• **PAGE EXCERPT**
In FIGS. 6a and 6b are shown microphotographs of metallic structure in the steel a after the annealing at 900°C and the steel c after the annealing at 700°C, respectively.
As seen from FIGS. 6a and 6b, the steel a shows a screening of about 7.5 in the crystal grain size, while 2-3 abnormally coarsened grains are observed in the outer peripheral portion of the steel c.
As mentioned above, the fine screened structure is obtained by simultaneously adding Ti and B, and the remarkable improvement of cold forging property and magnetic properties is attained as compared with the conventional steels.
The reason why the alloying composition is limited to the above range in the invention will be described below.
C: not more than 0.02%
C is an element considerably degrading the corrosion resistance, magnetic properties and cold forging property in stainless steel, so that it is desirable to reduce C amount as far as possible. However, C is inevitably incorporated into steel in the production of the stainless steel. Therefore, the C amount is restricted to not more than 0.02% from a viewpoint of actual operation.
Si: not more than 0.50%
Si is useful as a deoxidizer in steel and effectively contributes to improve the magnetic properties of ferritic stainless steel. Furthermore, Si is useful for increasing electrical resistance to improve a response characteristic at high frequency region, but considerably increases the hardness to arrest the cold forging property.
In the invention, therefore, the Si amount is restricted to not more than 0.50% (preferably not less than 0.01%) from a viewpoint of the cold forging property.
Mn: not more than 0.50%
Mn is an element effective as a deoxidizer in stainless steel, but arrests the magnetic properties, so that the Mn amount is restricted to not more than 0.50% (preferably not less than 0.01%).

• **DO THIS**
Answer these from the stainless steel excerpt.
1. What upper limit does the excerpt set for the C amount?
2. Which two elements are added simultaneously to obtain the fine screened structure?
3. Which properties does Mn arrest, according to the excerpt?
The data after this point come from a separate, unrelated source.

• **PROVIDED DATA**
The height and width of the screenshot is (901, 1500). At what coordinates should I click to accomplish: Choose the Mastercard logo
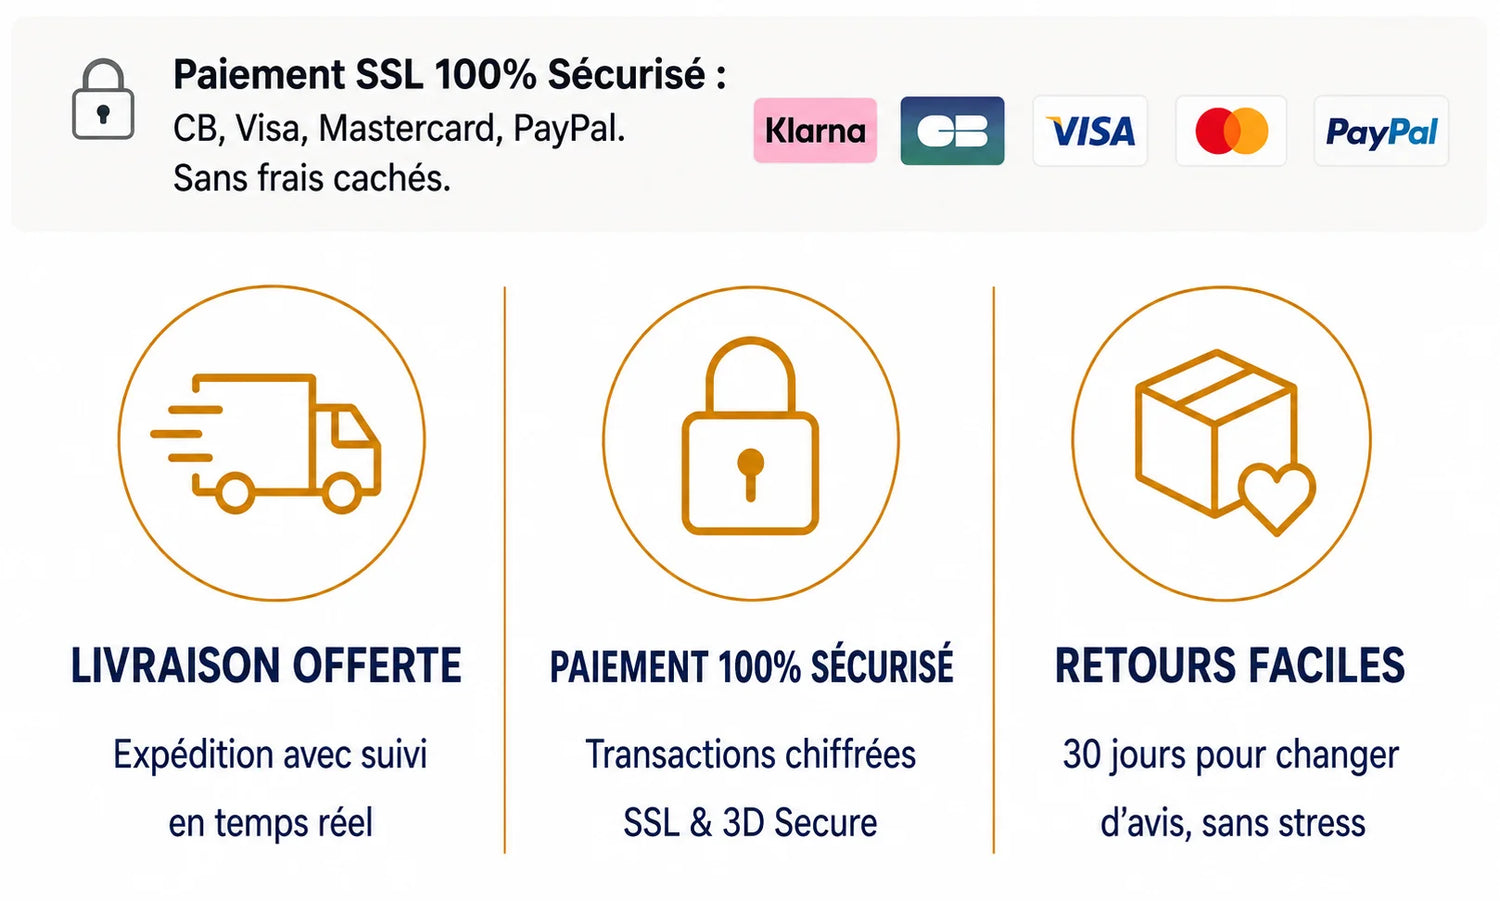(1231, 130)
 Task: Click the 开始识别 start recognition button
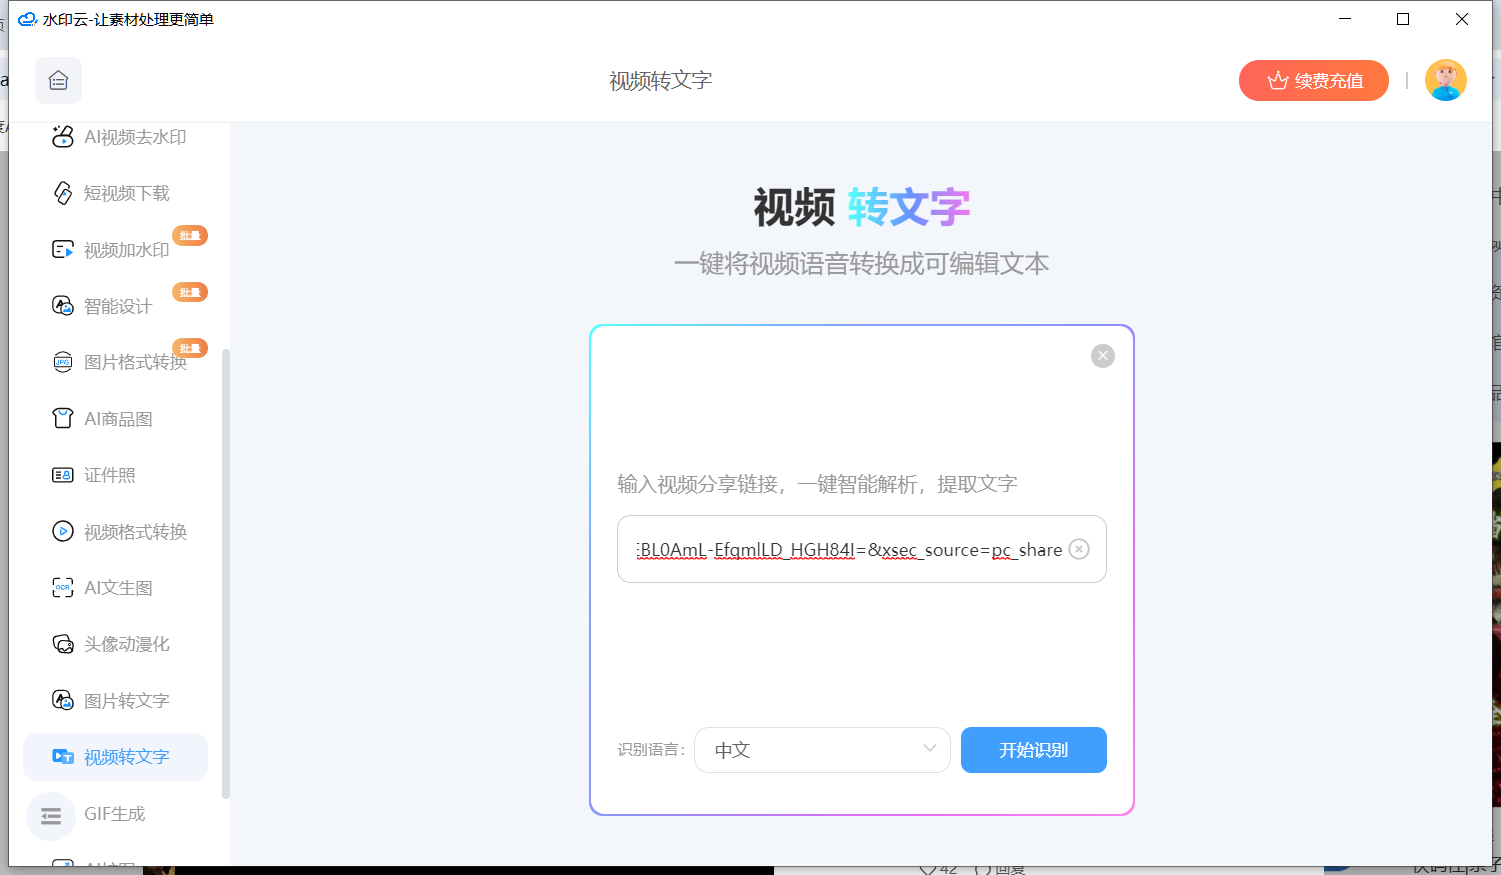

• **OUTPUT FOR THIS EXERCISE**
1. Not more than 0.02%.
2. Ti and B.
3. The magnetic properties.